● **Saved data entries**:
____________
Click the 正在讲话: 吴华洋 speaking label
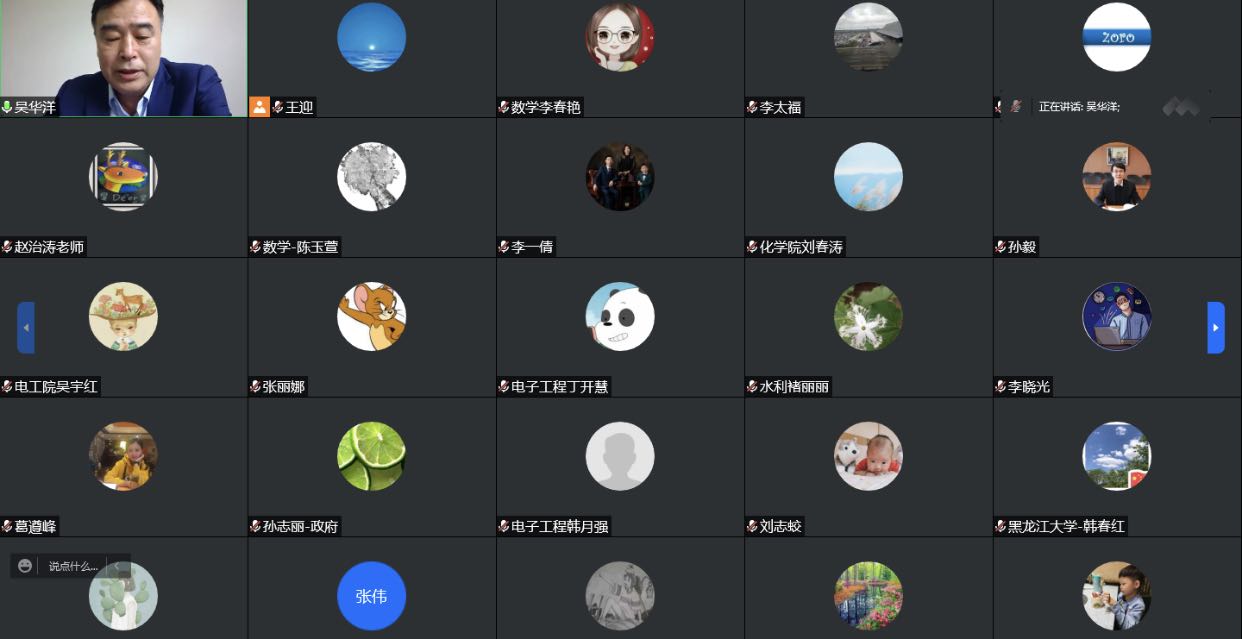Viewport: 1242px width, 639px height. tap(1079, 106)
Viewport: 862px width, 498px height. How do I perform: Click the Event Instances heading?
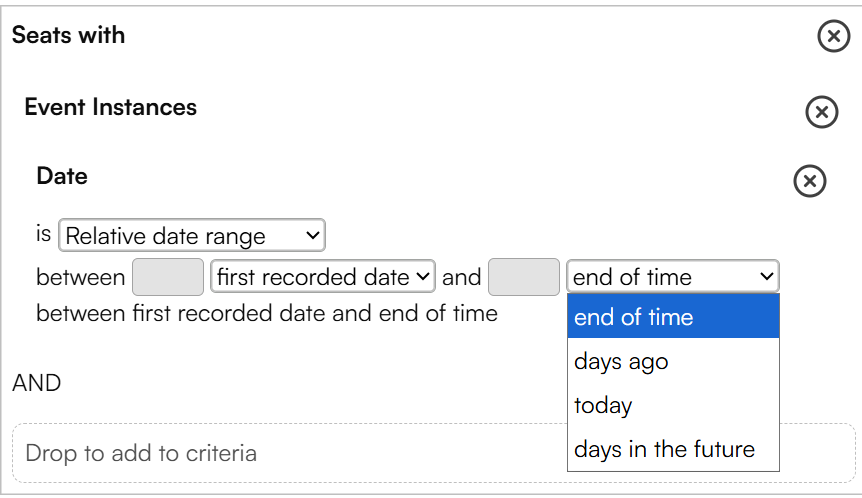[110, 107]
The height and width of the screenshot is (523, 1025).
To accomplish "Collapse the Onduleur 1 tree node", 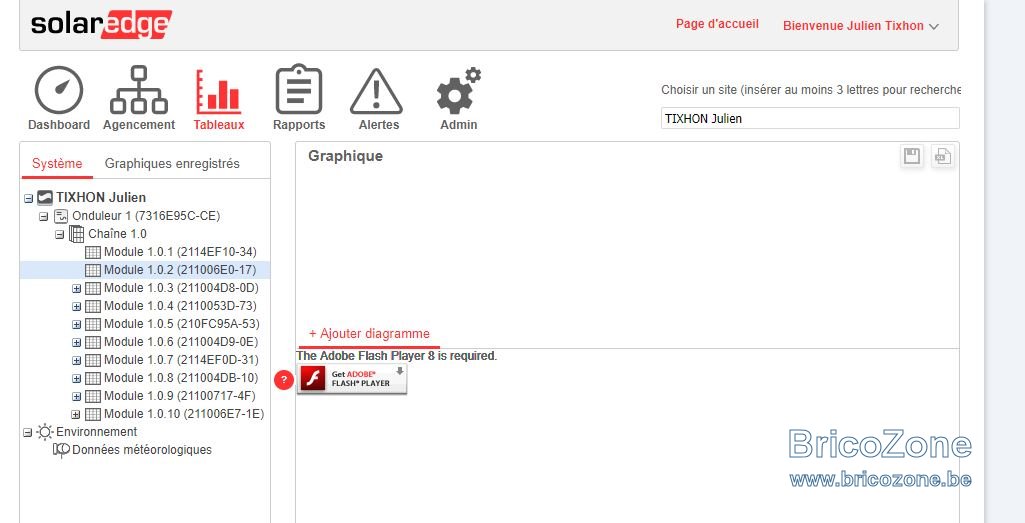I will coord(44,216).
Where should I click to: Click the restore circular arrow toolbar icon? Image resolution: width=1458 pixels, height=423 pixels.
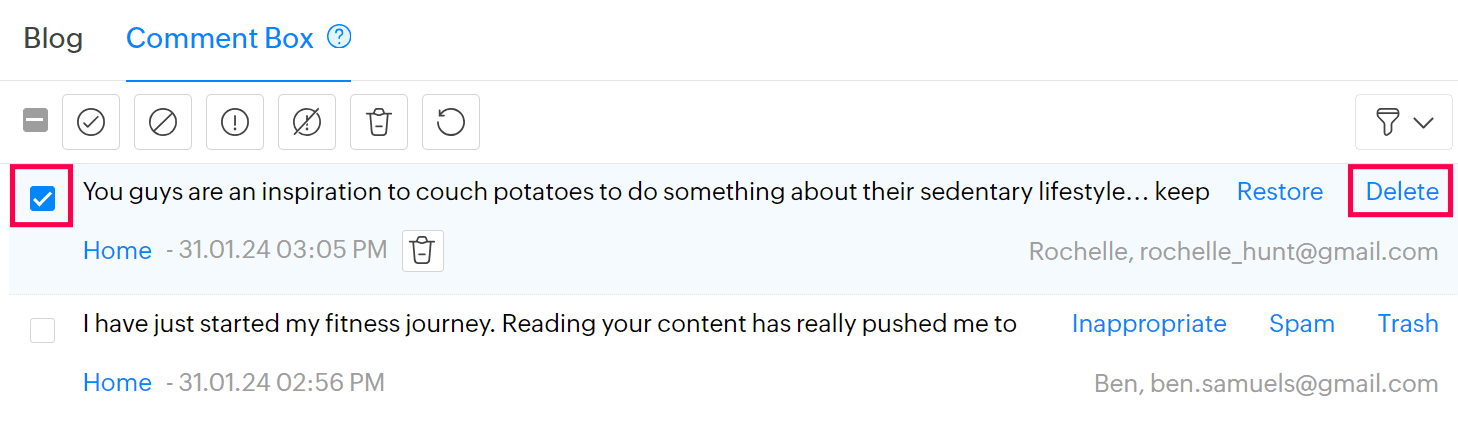tap(451, 122)
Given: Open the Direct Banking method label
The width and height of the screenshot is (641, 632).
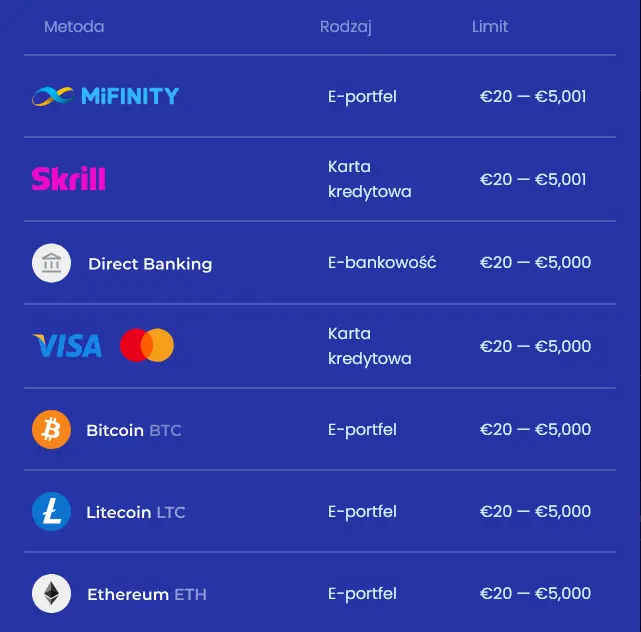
____________
● **WHAT IS NEEDED**: Repeat only the lines from the line with "Given: Open the Direct Banking method label" to the end of the entries, including both the first and the last line, and drop every picture.

● **RESPONSE BELOW**:
Given: Open the Direct Banking method label
The width and height of the screenshot is (641, 632).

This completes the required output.